■ **WORK TO DO**:
A) In the passage on soil cadmium thresholds, what is SSD for agricultural product safety modeled on instead of species ecotoxicological data?
B) Translate this sentence from the passage on soil cadmium thresholds into Spanish: "The physical and chemical properties of the samples along with the Cd concentrations were assessed."

***** PAGE TEXT *****

Simple generic thresholds derived in previous studies were more likely to cause uncertainty which might fail to identify the risk of Cd accumulation in crops [13,19]. Recently, a probabilistic method based on the SPT model assessed the impact of model uncertainty, calculating the soil thresholds with different probabilities (protective levels) by introducing prediction intervals [26,27,28]. In addition, another probabilistic method is species sensitivity distribution (SSD), which is widely used in deriving SQS and risk assessments [9,29]. The distribution-based approach utilizes species sensitivities, soil types, properties, and pollution sources, with relatively low uncertainty to estimate soil thresholds [29]. Furthermore, SSD for agricultural product safety is modeled based on the bioconcentration factor (BCF) of the soil–crop paired sites rather than the ecotoxicological data of the species. This approach back-calculates the soil thresholds from the FQS with different protective levels [30].

The current study conducted criteria-designed field surveys of soil–rice grain paired samples. The physical and chemical properties of the samples along with the Cd concentrations were assessed. The specific objectives of our research are: (1) to characterize Cd transfer to rice grain and qualify the main influencing factors; (2) to develop reliable SPT and SSD models that would derive soil probabilistic criteria for Cd; (3) to validate the soil criteria concerning rice safety for Cd accumulation.

***** EXTRACTED INFORMATION *****

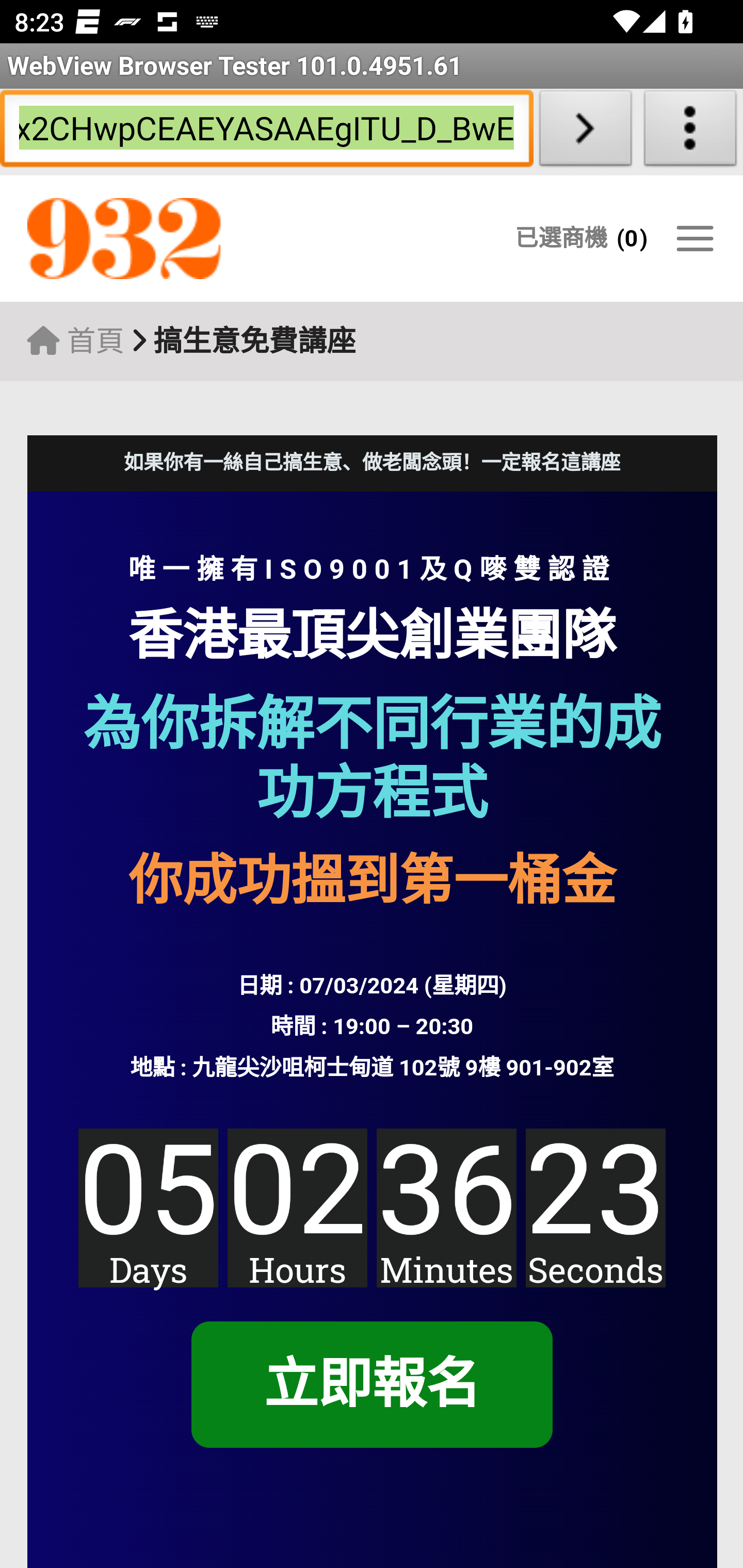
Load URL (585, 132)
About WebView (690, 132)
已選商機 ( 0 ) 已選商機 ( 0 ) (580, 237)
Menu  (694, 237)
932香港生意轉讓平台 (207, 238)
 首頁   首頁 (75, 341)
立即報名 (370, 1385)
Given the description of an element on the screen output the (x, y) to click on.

*****

■ **SOLUTIONS TO EACH TASK**:
A) It is modeled on the bioconcentration factor (BCF) of the soil–crop paired sites.

B) Se evaluaron las propiedades físicas y químicas de las muestras junto con las concentraciones de Cd.